*** Extracted records ***
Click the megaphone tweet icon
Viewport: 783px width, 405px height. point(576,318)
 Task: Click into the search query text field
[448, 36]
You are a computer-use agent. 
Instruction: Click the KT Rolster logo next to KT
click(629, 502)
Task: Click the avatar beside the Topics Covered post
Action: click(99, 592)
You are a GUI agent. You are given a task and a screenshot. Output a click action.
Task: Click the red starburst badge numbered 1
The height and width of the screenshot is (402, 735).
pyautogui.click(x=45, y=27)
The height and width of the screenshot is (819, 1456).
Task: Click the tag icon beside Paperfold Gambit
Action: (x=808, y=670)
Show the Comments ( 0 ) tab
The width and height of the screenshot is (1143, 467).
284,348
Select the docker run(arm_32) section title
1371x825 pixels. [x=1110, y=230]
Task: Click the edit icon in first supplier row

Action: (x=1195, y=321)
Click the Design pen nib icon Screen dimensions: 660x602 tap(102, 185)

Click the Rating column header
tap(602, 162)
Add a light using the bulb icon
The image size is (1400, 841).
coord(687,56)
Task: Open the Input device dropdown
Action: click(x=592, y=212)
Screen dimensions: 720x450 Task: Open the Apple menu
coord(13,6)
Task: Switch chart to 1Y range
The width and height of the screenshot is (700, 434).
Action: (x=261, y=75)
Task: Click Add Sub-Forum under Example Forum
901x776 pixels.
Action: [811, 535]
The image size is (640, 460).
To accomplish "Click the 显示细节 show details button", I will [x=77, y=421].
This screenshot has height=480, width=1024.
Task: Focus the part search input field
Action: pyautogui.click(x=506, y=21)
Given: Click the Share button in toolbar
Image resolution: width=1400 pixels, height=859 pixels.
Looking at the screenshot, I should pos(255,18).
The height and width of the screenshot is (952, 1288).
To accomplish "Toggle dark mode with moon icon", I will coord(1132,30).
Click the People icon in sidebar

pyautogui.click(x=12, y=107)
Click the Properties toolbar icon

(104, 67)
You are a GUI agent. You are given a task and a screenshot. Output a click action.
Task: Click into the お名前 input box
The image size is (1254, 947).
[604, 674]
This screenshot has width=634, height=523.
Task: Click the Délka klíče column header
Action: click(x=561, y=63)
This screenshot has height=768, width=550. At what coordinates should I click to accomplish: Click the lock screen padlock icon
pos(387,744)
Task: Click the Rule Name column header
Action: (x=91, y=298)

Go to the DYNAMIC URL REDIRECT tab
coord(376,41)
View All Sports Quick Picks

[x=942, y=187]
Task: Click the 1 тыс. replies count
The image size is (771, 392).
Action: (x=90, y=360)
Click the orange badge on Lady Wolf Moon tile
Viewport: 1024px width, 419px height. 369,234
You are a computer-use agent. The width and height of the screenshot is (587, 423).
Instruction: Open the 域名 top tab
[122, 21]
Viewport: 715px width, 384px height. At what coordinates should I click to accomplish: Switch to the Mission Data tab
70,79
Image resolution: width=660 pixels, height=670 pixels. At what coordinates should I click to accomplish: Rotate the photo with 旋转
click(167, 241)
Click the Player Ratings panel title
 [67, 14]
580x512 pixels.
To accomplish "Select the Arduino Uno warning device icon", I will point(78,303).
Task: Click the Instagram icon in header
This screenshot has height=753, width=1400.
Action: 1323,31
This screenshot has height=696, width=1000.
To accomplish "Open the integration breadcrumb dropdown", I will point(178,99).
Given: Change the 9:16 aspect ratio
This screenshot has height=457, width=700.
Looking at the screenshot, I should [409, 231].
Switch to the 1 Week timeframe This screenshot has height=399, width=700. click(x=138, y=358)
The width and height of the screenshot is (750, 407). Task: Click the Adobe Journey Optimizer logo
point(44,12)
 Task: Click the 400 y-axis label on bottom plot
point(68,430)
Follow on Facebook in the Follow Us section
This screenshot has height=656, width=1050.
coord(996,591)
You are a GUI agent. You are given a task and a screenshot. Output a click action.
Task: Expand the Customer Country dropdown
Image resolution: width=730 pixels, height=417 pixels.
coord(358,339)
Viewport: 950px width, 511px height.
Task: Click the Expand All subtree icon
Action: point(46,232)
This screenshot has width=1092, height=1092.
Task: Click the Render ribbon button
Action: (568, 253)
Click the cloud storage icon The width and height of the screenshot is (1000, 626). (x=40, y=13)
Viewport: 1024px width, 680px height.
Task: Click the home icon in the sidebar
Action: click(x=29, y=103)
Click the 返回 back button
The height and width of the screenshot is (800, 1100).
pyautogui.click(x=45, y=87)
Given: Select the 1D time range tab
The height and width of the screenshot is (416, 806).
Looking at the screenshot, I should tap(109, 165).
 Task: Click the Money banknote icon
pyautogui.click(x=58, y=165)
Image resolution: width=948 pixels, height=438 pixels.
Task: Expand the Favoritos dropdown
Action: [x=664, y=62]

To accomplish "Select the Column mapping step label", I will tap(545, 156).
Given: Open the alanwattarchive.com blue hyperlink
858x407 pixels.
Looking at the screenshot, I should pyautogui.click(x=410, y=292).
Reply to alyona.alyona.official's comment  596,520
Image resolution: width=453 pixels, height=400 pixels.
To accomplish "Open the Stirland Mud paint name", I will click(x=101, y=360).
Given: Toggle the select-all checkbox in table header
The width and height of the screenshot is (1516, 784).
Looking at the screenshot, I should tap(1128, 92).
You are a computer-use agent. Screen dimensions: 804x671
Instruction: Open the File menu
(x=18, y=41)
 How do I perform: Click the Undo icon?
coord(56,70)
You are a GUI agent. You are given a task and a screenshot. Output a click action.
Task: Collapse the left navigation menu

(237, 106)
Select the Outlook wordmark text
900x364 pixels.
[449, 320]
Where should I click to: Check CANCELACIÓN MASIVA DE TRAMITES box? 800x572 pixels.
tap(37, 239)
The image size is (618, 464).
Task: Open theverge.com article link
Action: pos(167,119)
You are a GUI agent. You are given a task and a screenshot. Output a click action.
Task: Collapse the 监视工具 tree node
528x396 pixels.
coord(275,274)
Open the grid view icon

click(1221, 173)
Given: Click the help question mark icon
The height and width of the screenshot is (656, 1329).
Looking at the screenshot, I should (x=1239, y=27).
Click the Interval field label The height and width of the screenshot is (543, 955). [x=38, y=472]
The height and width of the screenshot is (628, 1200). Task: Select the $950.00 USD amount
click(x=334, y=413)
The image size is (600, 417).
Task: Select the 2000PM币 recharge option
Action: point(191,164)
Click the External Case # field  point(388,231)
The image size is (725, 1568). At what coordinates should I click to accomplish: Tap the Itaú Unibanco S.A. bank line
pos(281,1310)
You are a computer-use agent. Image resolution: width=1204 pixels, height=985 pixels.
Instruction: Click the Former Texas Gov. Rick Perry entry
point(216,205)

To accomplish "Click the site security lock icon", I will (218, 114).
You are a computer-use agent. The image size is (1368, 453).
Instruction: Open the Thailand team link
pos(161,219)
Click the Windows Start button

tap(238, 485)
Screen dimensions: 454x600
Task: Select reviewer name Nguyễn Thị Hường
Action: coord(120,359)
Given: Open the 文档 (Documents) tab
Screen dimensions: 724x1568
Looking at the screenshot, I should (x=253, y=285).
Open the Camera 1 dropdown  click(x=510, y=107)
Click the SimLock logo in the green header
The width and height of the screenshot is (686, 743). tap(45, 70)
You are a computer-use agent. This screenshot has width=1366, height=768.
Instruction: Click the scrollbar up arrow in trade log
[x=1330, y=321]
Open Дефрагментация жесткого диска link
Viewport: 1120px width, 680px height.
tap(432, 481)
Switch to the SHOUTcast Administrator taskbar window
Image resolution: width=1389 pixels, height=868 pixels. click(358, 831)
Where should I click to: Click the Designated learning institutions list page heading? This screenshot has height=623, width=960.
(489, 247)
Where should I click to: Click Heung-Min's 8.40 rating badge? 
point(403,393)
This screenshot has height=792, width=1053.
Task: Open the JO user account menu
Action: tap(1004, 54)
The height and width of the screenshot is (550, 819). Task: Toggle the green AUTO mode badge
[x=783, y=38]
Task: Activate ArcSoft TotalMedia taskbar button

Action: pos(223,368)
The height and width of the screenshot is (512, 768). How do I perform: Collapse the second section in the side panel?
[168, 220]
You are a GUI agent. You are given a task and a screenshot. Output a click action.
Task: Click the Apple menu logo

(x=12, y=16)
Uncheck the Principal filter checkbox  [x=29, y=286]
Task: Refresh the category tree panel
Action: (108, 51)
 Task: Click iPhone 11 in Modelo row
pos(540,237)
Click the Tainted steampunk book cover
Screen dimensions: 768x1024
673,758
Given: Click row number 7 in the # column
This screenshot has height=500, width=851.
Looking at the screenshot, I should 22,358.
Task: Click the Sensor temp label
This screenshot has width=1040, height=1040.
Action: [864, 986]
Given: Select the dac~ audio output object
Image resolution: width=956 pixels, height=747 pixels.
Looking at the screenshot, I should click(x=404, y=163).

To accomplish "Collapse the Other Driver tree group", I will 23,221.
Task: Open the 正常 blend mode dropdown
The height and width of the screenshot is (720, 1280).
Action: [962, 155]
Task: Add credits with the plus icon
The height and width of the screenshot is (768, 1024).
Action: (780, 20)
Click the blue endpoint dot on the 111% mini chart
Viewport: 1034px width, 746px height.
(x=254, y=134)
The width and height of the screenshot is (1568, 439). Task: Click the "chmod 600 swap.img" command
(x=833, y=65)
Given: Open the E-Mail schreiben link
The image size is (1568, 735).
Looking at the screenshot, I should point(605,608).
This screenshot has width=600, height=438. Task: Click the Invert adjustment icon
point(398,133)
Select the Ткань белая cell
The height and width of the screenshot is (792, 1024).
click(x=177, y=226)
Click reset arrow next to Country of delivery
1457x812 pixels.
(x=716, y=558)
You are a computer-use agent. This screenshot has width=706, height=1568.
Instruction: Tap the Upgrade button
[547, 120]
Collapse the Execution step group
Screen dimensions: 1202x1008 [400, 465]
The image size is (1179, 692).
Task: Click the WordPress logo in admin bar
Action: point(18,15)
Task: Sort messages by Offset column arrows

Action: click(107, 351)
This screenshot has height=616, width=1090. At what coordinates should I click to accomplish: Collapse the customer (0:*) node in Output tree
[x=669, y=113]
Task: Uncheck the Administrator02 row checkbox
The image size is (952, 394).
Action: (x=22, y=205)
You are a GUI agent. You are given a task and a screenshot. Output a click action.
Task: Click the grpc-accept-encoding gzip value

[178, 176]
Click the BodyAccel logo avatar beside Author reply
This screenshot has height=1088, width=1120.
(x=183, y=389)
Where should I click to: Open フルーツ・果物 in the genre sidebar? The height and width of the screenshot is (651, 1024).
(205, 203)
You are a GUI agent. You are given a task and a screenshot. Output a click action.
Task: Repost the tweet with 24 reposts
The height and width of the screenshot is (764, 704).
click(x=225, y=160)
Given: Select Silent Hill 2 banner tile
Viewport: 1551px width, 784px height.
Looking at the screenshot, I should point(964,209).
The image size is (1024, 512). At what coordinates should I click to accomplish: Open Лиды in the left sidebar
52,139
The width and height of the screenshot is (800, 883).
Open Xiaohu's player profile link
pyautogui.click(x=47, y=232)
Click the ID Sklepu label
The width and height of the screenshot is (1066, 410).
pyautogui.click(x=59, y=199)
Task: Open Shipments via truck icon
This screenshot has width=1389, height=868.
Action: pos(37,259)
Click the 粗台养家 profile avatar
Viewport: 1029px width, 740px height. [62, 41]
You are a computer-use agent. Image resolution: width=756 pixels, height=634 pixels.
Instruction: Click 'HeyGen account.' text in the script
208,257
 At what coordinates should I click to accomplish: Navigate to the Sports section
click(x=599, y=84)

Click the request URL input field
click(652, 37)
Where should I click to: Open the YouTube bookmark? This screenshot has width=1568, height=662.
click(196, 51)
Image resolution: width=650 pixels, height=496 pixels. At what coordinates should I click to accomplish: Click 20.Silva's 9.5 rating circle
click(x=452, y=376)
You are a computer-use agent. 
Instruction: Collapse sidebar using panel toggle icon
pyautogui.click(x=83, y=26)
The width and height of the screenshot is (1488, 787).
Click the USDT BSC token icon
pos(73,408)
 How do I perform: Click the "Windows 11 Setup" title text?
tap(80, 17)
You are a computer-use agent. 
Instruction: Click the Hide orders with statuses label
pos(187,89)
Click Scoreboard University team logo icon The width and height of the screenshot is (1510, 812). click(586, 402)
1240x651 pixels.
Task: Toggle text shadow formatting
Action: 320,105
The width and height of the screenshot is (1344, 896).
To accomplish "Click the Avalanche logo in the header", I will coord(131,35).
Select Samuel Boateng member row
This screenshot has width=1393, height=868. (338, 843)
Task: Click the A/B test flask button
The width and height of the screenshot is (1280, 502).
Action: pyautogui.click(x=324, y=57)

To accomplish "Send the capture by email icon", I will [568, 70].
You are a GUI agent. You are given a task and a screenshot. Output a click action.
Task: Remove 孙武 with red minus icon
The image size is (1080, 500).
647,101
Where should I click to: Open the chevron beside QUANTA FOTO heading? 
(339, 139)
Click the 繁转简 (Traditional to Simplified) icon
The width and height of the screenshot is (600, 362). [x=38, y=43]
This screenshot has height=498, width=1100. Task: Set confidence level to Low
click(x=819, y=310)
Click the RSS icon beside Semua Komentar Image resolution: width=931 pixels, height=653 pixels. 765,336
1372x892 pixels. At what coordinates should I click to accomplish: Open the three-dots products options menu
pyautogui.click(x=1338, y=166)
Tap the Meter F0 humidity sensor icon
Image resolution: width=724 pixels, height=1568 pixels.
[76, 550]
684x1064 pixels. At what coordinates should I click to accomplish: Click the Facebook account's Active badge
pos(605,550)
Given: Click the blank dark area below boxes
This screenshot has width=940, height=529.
*** End of Extracted records ***
Work order – Print precisely the lines from the one with "This screenshot has height=498, width=1100." through the end of the data above, adding nothing.

Output below –
This screenshot has height=498, width=1100. Task: Set confidence level to Low
click(x=819, y=310)
Click the RSS icon beside Semua Komentar Image resolution: width=931 pixels, height=653 pixels. 765,336
1372x892 pixels. At what coordinates should I click to accomplish: Open the three-dots products options menu
pyautogui.click(x=1338, y=166)
Tap the Meter F0 humidity sensor icon
Image resolution: width=724 pixels, height=1568 pixels.
[76, 550]
684x1064 pixels. At what coordinates should I click to accomplish: Click the Facebook account's Active badge
pos(605,550)
Given: Click the blank dark area below boxes
This screenshot has width=940, height=529.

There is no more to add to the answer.